INPUT MATERIAL below:

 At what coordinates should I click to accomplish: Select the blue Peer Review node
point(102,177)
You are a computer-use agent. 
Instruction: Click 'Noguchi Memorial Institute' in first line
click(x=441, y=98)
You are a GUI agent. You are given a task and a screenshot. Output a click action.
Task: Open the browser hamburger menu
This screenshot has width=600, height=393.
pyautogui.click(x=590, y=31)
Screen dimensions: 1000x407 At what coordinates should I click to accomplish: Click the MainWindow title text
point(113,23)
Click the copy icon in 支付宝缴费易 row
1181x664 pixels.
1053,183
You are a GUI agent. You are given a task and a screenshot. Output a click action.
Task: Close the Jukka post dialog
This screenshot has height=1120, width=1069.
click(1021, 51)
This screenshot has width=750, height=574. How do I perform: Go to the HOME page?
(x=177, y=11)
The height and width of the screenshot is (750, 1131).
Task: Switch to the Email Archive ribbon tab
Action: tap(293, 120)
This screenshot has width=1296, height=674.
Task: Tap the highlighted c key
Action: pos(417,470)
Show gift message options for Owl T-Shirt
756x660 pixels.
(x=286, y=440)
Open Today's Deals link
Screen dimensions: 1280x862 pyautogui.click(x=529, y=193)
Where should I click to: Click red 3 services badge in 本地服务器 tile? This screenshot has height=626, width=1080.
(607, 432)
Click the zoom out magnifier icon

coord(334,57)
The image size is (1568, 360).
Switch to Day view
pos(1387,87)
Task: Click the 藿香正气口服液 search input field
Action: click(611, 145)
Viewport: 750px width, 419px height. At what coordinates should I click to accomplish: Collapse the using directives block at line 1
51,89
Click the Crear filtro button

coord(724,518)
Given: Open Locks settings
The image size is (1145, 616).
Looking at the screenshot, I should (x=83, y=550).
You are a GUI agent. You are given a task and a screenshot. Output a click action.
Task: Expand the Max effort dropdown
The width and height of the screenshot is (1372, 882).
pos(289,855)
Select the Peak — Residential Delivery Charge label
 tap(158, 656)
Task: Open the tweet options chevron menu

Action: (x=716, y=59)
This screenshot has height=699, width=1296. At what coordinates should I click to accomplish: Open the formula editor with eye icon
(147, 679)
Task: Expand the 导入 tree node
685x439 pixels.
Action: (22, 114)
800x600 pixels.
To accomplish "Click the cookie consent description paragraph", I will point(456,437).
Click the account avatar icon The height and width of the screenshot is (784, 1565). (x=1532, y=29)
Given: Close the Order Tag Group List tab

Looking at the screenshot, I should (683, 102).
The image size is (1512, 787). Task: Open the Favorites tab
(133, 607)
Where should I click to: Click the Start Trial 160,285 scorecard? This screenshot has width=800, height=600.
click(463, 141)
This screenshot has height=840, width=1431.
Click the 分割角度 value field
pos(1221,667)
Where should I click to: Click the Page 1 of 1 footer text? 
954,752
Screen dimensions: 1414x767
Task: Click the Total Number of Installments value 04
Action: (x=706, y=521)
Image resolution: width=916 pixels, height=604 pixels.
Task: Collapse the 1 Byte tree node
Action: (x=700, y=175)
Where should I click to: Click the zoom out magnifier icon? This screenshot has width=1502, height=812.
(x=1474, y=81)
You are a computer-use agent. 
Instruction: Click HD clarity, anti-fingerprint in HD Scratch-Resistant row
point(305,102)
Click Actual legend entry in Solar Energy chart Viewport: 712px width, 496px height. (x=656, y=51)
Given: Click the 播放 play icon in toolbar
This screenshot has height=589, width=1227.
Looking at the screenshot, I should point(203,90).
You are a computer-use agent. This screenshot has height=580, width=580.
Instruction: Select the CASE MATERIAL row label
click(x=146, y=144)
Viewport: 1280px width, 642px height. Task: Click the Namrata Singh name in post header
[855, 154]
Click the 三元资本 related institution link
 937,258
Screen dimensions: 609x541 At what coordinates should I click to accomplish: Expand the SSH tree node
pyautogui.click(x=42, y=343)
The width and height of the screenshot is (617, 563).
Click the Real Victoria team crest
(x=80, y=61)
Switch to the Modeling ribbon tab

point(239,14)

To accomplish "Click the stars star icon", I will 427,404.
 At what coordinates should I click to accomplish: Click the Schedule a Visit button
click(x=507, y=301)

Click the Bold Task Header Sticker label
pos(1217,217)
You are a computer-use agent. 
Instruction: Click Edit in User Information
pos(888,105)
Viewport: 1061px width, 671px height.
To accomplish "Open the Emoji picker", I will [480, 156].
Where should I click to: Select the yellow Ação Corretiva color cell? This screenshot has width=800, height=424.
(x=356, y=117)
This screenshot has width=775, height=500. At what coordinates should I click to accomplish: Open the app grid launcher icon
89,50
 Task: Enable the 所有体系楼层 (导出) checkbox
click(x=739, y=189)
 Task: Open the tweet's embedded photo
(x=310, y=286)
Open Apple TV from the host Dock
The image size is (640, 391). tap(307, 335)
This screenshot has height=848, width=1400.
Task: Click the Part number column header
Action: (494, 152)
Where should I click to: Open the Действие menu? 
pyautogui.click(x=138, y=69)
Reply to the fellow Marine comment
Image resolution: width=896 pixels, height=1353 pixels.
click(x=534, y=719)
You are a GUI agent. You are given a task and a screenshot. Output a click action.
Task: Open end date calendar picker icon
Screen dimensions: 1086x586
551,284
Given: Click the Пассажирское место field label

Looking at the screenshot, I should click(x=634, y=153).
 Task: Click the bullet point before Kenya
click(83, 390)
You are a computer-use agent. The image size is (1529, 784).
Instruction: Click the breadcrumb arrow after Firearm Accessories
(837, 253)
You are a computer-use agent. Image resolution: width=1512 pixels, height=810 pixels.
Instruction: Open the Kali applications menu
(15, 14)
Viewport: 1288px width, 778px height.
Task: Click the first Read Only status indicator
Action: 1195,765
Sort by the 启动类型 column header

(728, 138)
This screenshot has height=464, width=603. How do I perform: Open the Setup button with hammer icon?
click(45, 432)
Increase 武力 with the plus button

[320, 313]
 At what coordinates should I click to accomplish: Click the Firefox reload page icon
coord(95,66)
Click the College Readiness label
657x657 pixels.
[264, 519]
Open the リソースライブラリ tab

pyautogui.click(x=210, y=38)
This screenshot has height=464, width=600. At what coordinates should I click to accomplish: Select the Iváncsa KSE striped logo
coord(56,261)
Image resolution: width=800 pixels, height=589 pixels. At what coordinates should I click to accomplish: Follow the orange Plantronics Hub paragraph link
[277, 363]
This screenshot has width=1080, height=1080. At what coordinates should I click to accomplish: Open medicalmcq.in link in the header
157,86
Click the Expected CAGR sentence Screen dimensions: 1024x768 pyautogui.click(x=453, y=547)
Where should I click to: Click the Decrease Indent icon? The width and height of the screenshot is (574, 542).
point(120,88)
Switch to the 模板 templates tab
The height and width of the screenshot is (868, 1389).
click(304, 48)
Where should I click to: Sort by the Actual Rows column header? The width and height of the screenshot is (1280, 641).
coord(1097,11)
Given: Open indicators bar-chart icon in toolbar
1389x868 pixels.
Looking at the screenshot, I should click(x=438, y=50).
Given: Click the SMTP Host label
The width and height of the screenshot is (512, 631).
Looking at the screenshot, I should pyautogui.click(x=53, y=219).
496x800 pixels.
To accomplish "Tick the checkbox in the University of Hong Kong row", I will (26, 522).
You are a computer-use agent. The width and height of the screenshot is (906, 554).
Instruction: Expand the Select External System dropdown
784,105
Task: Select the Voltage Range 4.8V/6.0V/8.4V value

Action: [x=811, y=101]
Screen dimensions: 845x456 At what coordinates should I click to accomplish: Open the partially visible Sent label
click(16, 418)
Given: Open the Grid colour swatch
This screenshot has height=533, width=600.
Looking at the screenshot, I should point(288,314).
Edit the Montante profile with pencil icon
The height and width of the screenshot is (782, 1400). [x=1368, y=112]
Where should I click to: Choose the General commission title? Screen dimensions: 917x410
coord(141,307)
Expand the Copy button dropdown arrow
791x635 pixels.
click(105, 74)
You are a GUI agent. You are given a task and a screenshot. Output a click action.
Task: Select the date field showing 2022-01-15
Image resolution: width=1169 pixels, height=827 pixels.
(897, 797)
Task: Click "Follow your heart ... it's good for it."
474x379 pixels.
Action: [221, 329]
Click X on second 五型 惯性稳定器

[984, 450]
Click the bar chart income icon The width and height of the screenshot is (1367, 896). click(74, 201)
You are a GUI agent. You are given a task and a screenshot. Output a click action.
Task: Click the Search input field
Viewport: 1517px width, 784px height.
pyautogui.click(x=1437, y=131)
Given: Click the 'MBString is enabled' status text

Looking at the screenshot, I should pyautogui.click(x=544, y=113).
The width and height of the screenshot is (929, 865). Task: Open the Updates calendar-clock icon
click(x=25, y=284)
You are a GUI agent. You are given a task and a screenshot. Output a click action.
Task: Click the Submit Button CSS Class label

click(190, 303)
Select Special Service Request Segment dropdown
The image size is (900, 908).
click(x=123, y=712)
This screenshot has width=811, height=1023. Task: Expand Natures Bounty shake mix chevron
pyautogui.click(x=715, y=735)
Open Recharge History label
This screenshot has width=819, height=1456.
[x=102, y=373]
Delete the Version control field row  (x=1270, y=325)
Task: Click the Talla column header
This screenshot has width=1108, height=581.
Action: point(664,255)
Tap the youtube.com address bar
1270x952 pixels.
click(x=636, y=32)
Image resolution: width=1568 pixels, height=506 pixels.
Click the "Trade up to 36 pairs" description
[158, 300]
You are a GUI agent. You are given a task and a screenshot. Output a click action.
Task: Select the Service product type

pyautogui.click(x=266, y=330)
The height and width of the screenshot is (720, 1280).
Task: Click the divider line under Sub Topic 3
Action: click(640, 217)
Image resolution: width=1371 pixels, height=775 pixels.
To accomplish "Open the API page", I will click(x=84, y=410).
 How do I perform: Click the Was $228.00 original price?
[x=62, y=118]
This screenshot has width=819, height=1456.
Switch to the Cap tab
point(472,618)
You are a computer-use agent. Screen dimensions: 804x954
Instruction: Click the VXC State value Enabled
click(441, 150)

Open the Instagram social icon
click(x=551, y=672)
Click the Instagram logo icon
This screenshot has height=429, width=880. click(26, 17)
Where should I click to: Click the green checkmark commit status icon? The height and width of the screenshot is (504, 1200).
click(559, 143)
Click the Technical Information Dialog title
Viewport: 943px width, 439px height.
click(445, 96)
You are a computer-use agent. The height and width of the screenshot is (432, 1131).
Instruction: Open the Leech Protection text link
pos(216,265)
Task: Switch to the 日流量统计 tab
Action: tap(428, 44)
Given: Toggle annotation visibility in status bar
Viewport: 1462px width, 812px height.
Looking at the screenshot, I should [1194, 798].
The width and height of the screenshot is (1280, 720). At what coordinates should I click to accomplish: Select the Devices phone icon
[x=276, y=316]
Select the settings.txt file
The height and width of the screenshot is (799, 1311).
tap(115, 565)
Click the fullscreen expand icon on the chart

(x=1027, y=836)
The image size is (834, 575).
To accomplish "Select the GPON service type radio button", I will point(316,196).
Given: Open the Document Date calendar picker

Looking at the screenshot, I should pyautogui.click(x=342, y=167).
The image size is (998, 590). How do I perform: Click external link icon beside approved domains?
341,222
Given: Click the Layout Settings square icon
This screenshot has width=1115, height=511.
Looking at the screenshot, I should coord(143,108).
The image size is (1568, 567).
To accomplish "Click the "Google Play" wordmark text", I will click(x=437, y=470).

End of INPUT MATERIAL.

## WHAT THIS TASK INVOLVES
Scan the entries above and return each line that holds "computer".

## ANSWER AREA
You are a computer-use agent. 
You are a computer-use agent. 
You are a computer-use agent. This screenshot has height=580, width=580.
You are a computer-use agent. 
You are a computer-use agent. The image size is (1529, 784).
You are a computer-use agent. Image resolution: width=1512 pixels, height=810 pixels.
You are a computer-use agent. The width and height of the screenshot is (906, 554).
You are a computer-use agent. Screen dimensions: 804x954
You are a computer-use agent. The height and width of the screenshot is (432, 1131).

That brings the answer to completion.